**What you need to do**:
Retype, word for word, the line holding "Image resolution: width=508" and every line below it to the end of the listing. Leave out the pictures.

**Provided material**:
● ● ●

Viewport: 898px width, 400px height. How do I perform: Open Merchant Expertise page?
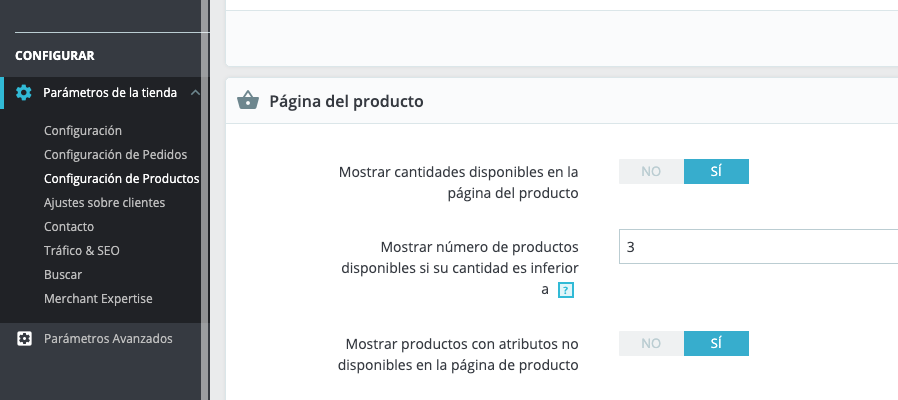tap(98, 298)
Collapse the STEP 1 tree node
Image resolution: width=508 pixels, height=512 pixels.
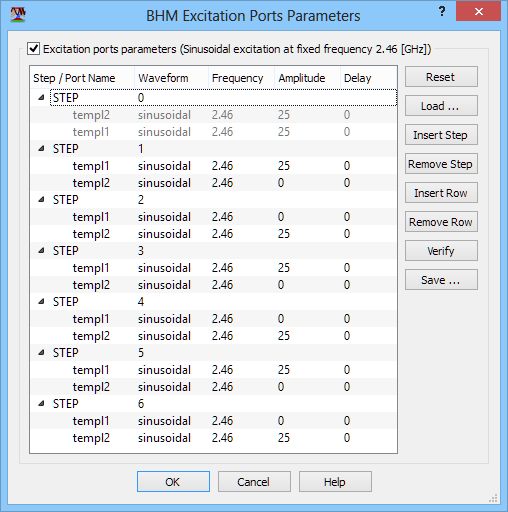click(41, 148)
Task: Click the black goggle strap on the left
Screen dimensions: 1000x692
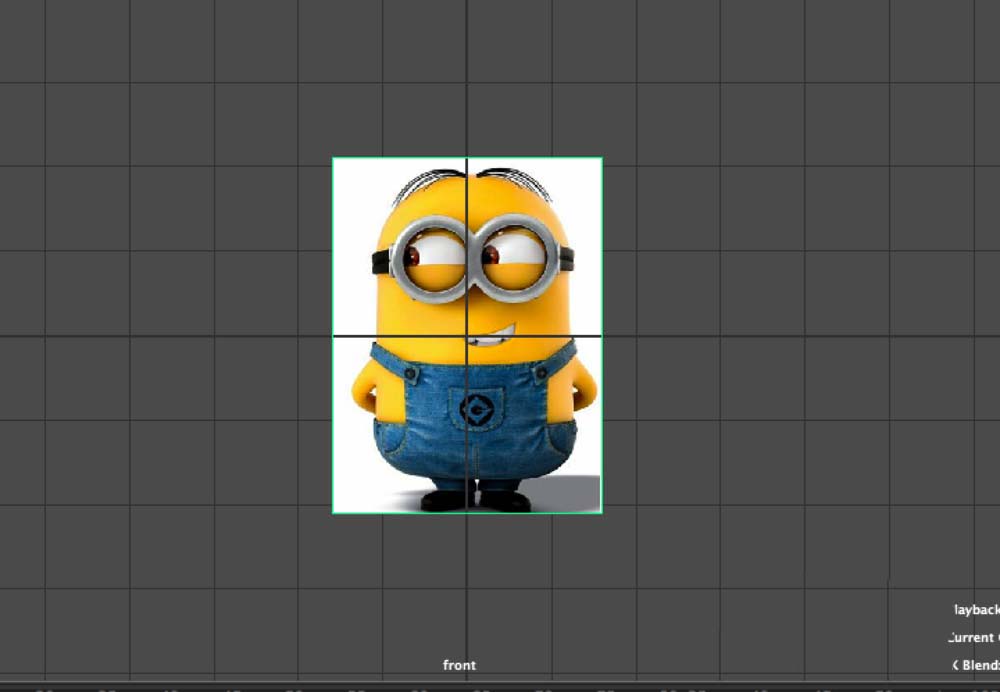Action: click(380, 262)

● ● ●

**Task response**:
Image resolution: width=508 pixels, height=512 pixels.
click(41, 148)
Task: Click the black goggle strap on the left
Screen dimensions: 1000x692
Action: click(380, 262)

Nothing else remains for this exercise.